About this exercise: Exclude images, then output the remaining data verbatim.
*** Data for this task ***
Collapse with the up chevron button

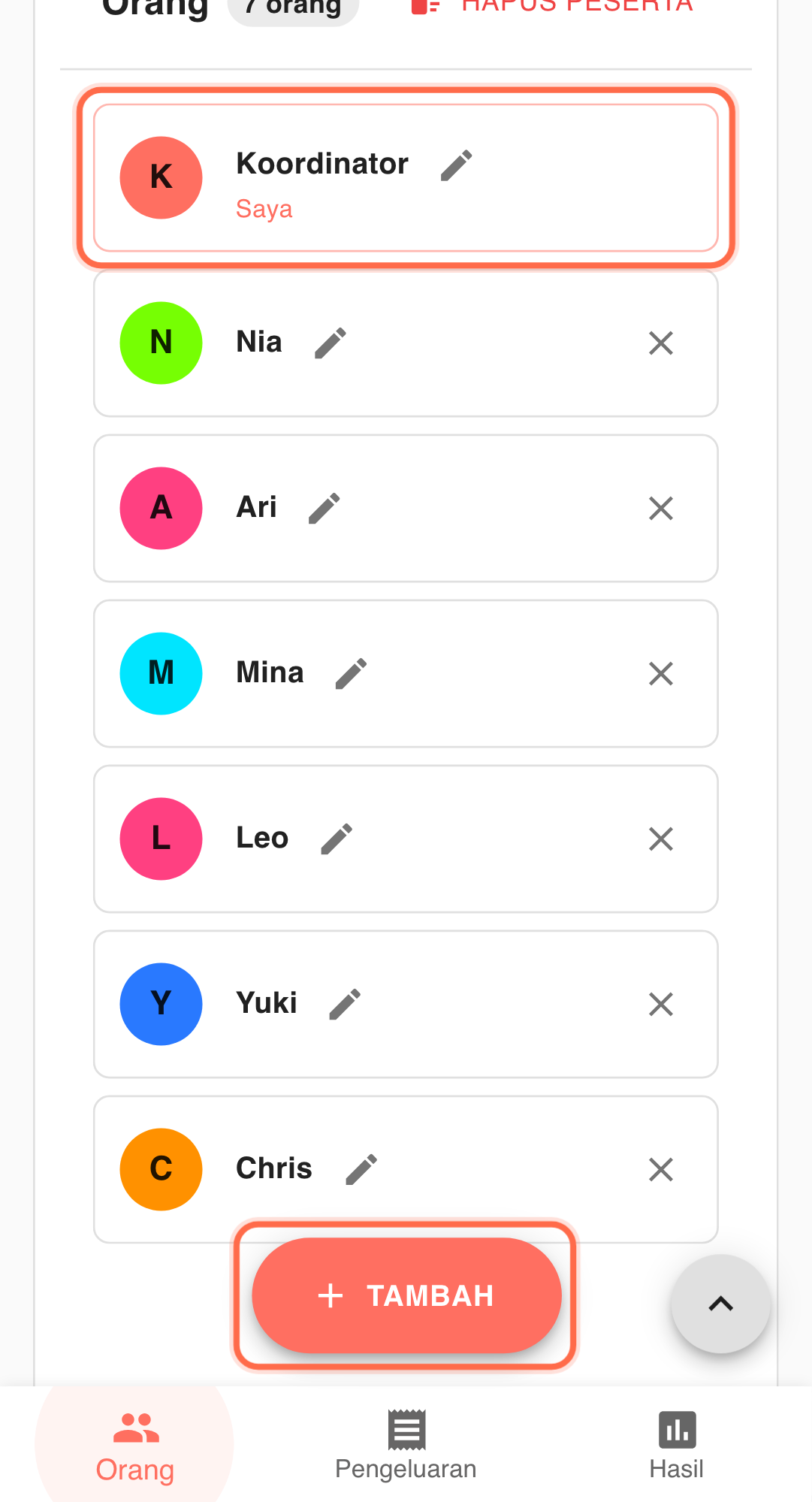tap(720, 1304)
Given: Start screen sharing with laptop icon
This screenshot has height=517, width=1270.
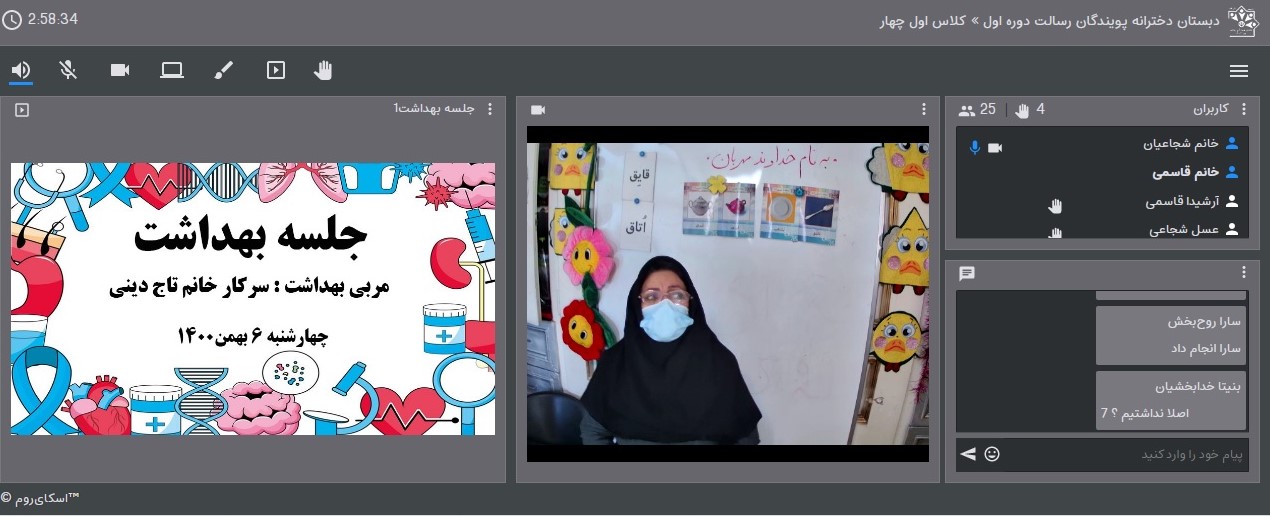Looking at the screenshot, I should pos(172,70).
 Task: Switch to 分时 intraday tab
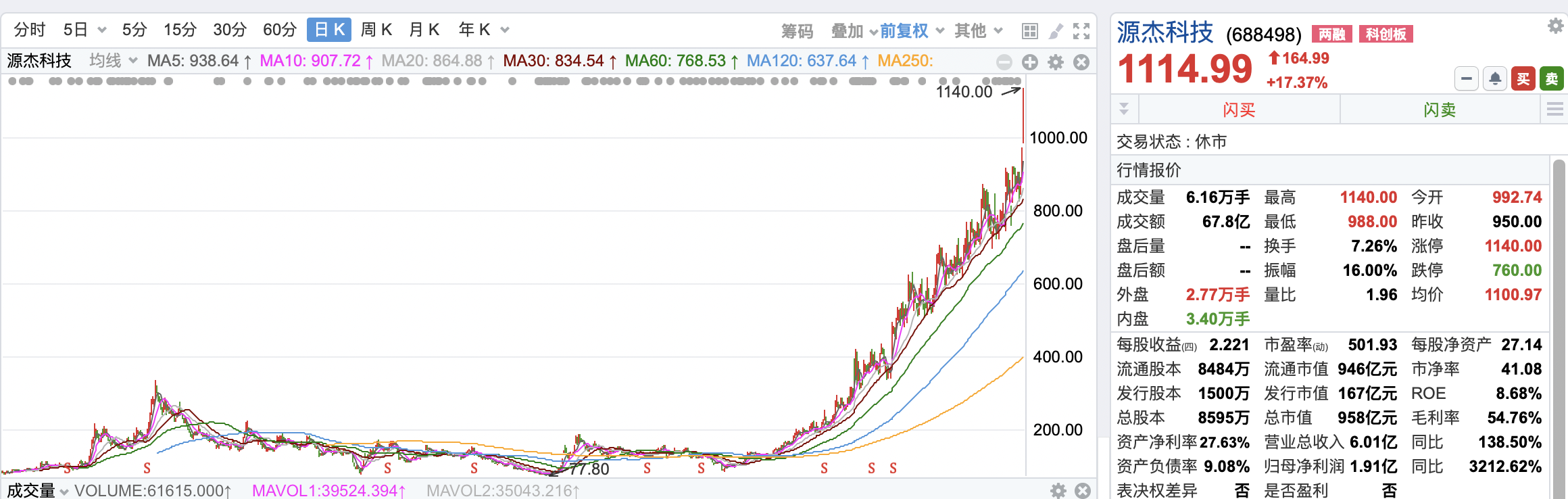(29, 30)
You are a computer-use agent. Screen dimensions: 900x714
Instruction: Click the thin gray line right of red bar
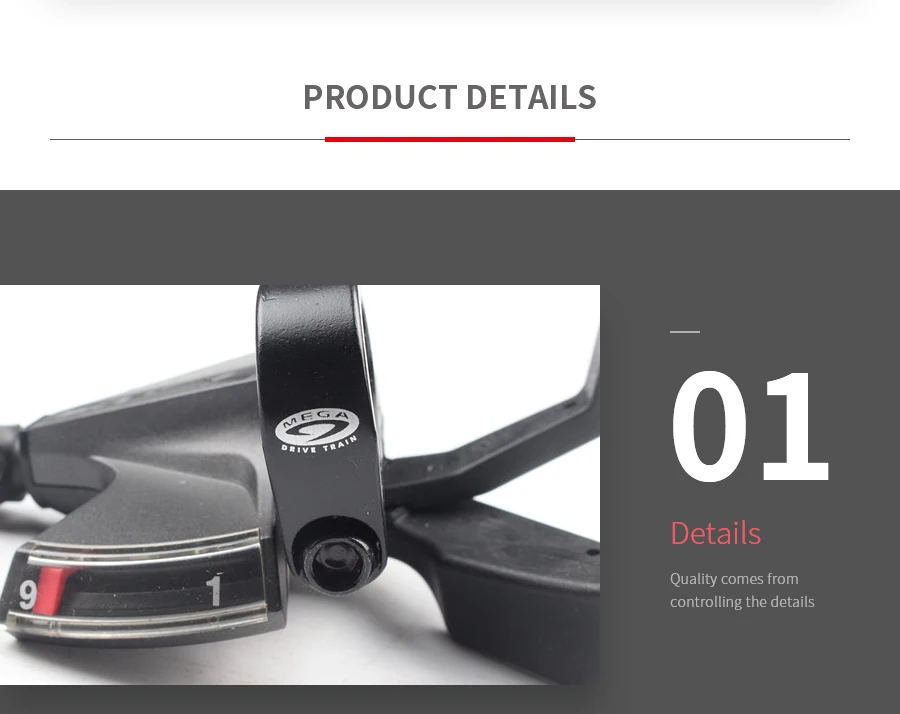point(712,139)
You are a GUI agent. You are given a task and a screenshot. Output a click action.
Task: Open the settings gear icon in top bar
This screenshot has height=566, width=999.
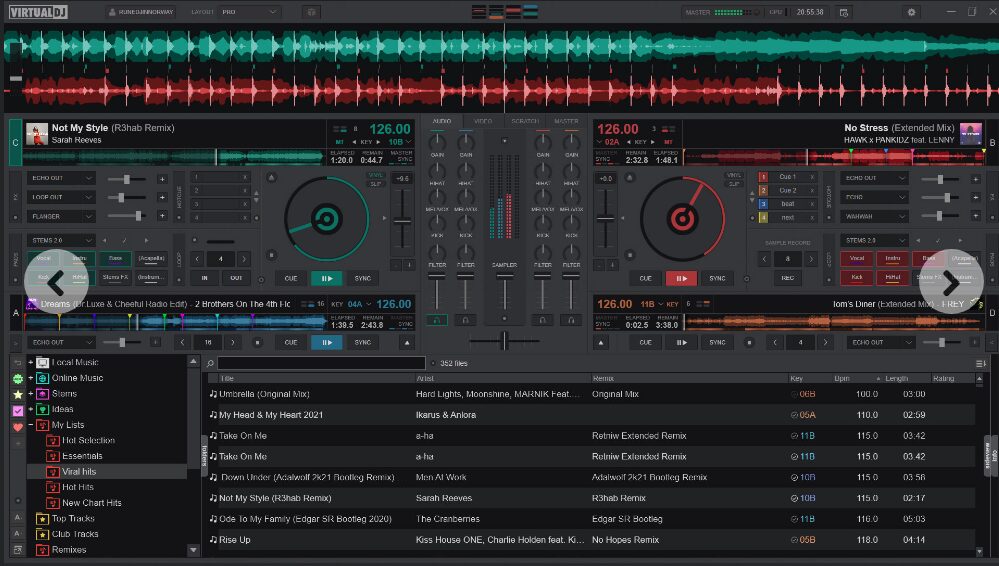pos(911,12)
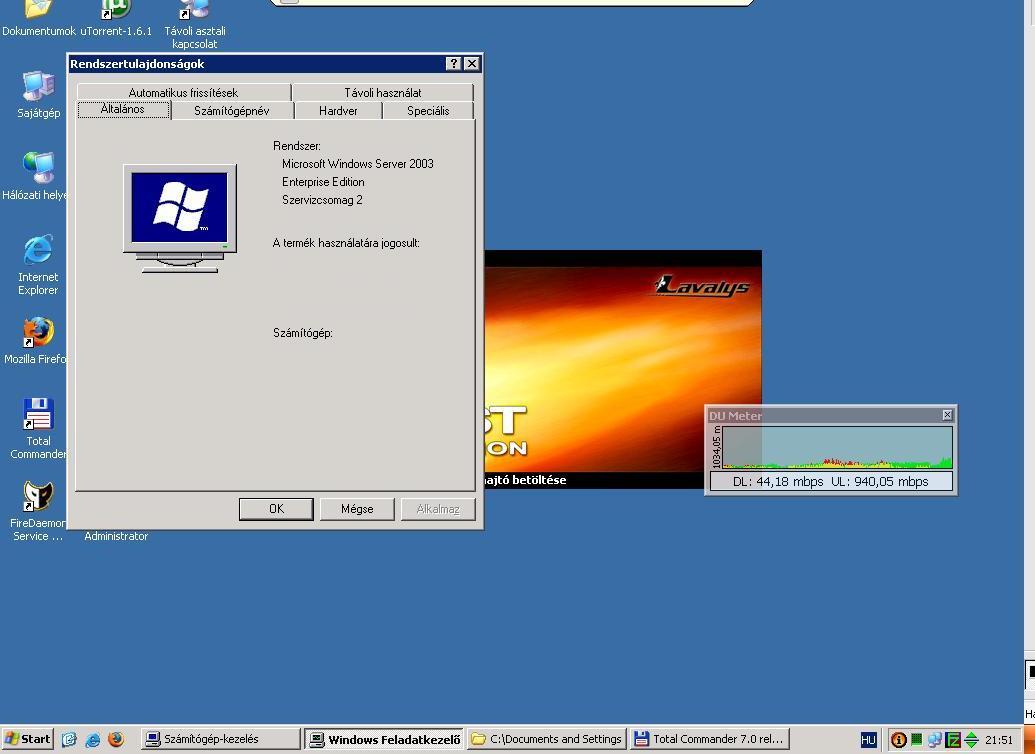
Task: Open the Távoli használat tab
Action: [x=383, y=93]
*** End of Data for this task ***
Exercise result:
Collapse with the up chevron button

tap(720, 1304)
Given: Start screen sharing with laptop icon
This screenshot has height=517, width=1270.
Looking at the screenshot, I should pos(172,70).
 Task: Switch to 分时 intraday tab
(29, 30)
You are a computer-use agent. Screen dimensions: 900x714
Instruction: Click the thin gray line right of red bar
point(712,139)
You are a GUI agent. You are given a task and a screenshot. Output a click action.
Task: Open the settings gear icon in top bar
This screenshot has height=566, width=999.
pos(911,12)
Task: Open the Távoli használat tab
Action: [x=383, y=93]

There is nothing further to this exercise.